4. Orthodoxy in doctrine and practice
A proper understanding of Scripture and its application in the pastor’s own life will go farther in teaching a flock than three years’ worth of sermons. When one of the strongest criticisms against the church is hypocrisy, a well-trained pastor will understand the value of living in a manner consistent with Scripture’s teachings—especially the teaching he presents from the pulpit.
5. Protection against heresy
Without proper formal training, there is a great risk of theological imbalance or doctrinal error leading to heretical views. It is a slippery slope when a pastor doesn’t have the seminary training can be vulnerable to “new thinking” (usually psychological in nature), and allow him to lead his flock down a dangerous path toward heresy. A strong biblical foundation from seminary study can minimize this vulnerability.
6. Guard against false gospels or wrong-based appeal
This differs from protection against heresy in that sound theological training will keep the main thing the main thing. A good, well-prepared pastor will not base the church on shallow teachings (prosperity doctrine, dynamic speaking, fun programs, worship “shows”) that do not reflect the true Gospel of reconciliation to a Holy God. The church’s goal is not to fill the seats with paying customers!

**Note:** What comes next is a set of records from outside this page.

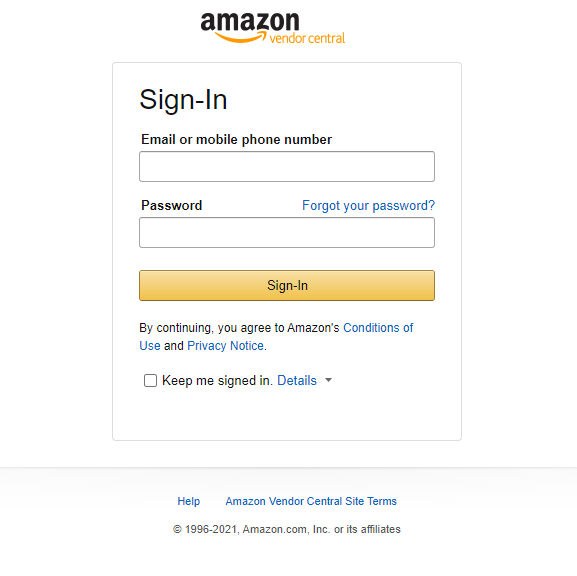Open the Details link
The width and height of the screenshot is (577, 576).
[297, 381]
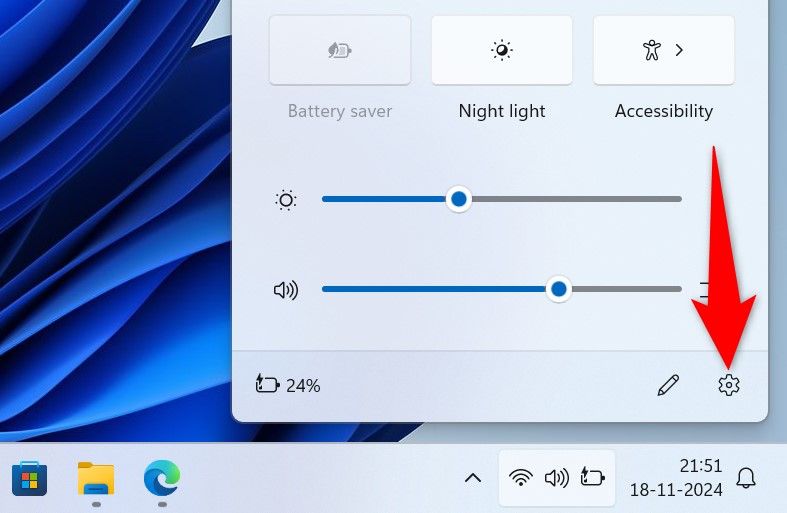Click the notification bell icon
Image resolution: width=787 pixels, height=513 pixels.
click(746, 478)
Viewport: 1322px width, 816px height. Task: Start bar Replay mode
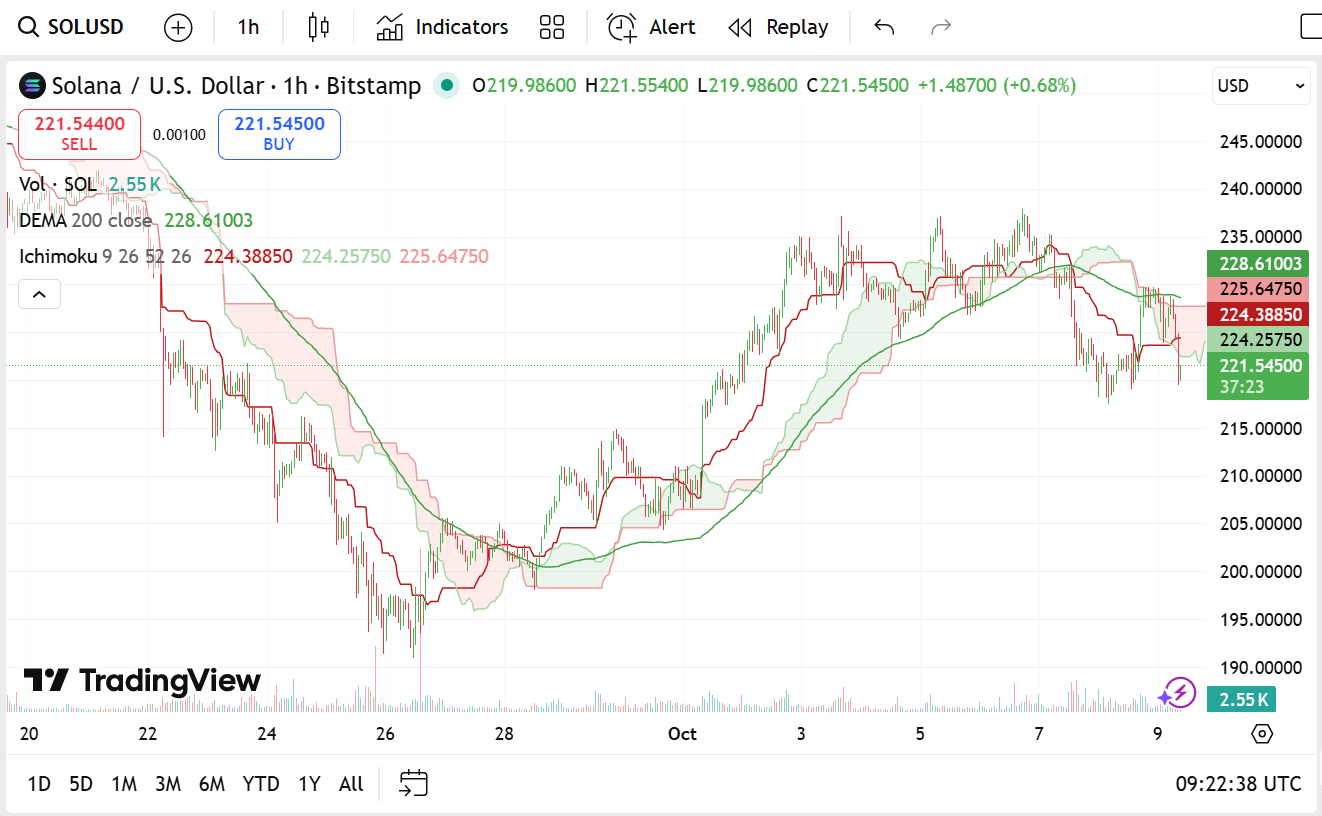pos(778,27)
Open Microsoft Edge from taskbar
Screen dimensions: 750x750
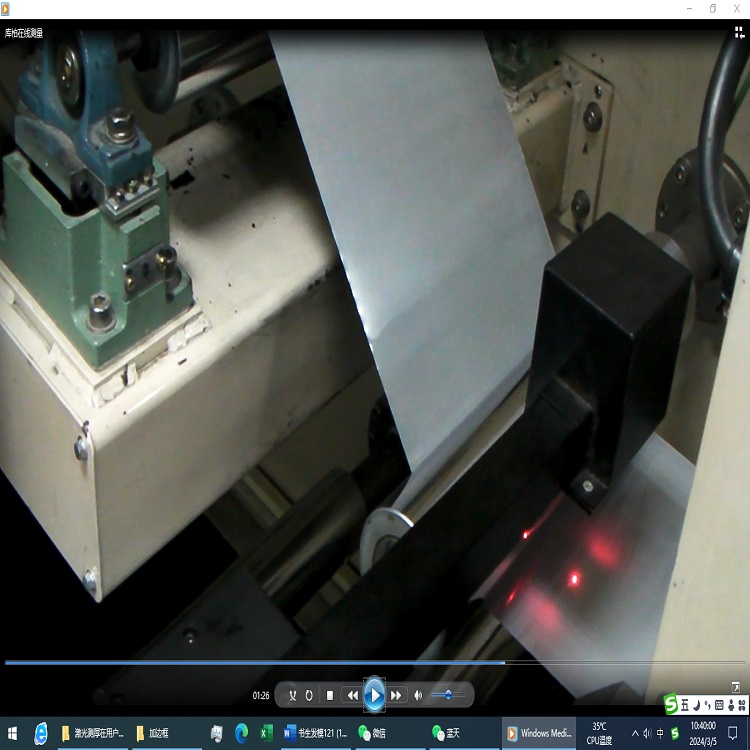click(242, 733)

7. Insulation from negative cultural effects
The church is under attack from nearly all angles (external and internal) by a culture that espouses self-exaltation, comfort/convenience and immorality. Pastors who are trained in the Word of God will have a ready defense for these attacks no matter their source. The well-trained pastor will also be able to help strengthen the flock to withstand these attacks themselves. The church is supposed to look different from the culture because it holds the Truth of God’s Word in high esteem. A seminary-trained pastor will equip the flock to withstand the cultural forces pushing toward compromise (and, ultimately, impotence).
8. Sound leadership using scriptural models
Without leadership training afforded by seminary (as part of a well-balanced program), a pastor can fall victim to following the strongest personality in the congregation or current cultural ideas instead of the Bible and the principles therein. Good seminaries will include leadership courses using biblical models and principles to equip the pastor to lead the flock.
9. Preparation for accountability
Hebrews 13:17 advises members to respect and obey those who rule over them because “they watch out for your souls, as those who must give account.” There will be a time when all pastors will stand before the throne of Christ and give an account for those He put into their trust.
10. Counsel from those who have served
How valuable is the exhortation of one who has been where you are going? When we receive driving directions, we trust those who have made the trip before us. Seminary provides that ‘expert testimony’ for new pastors in order to prevent certain pitfalls and troubles along the journey. Such insight won’t prevent troubles, but as the saying goes, “forewarned is for-armed.”
These are just 10 of the many reasons a seminary-trained pastor is more effective as a result of their degree. The debate will continue and there will be counter-examples from each side, but the value of seminary training cannot be discounted. The benefits far outweigh the drawbacks.